With Jordan, in the proto-Federal Vision period, there came to be some idea of ritual perfection. The clergy had to pray exactly twice during the communion service, or it was disobedience and not honored by God, etc.



> Now, who is not FV? Shepherd is a source for the FV, but not one himself.
> 
> 
> 
> 
> I'm not sure this is true. Norman holds all the major FV views and even though he denies being influenced (or even reading!) the NPP, he has the same covenantal nomist structure: in by grace, stay in by works/faithfulness. Norm is the real sponsor of the FV, but your point
Click to expand...


The pastor of the PCA church, from which I departed, is a protoge and personal friend of Shepherd's, but also highly devoted to N.T. Wright (although he claims to have come to the NPP type of thinking independently as a student at Westminster before finding Wright). He tried to persuade Shepherd to appreciate Wright, but Shepherd wasn't buying it.

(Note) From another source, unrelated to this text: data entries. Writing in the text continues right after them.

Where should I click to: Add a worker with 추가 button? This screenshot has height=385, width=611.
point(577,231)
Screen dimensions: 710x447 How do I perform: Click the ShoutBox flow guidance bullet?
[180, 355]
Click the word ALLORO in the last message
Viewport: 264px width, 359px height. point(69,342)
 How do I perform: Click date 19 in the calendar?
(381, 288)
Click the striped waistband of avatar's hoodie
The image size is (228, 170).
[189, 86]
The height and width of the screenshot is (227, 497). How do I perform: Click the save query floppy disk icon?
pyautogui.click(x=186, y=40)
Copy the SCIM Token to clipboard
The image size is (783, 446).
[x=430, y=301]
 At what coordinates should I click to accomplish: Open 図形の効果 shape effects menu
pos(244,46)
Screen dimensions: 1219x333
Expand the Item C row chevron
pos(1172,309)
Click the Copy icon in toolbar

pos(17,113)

But Shepherd is quite explicit in his writings that Paul was opposing the teaching that works earned salvation. The Federal Vision people follow the New Perspectives teaching in saying that Paul was not preocupied by this because such a teaching of works righteousness wasn't around for him to be opposing.


----------



## johnny_redeemed

> _Originally posted by R. Scott Clark_
> Does your question imply that the FV is a stable movement with a fixed core of doctrines?




No Sir, not at all. I am new (been studying it for less than 6 month) to the hold FV thing. I just keep hearing this charge, but I do not see it to be the case. NOT to say that it is not the case (hope you followed that). I just would like to see the move that has taken place. 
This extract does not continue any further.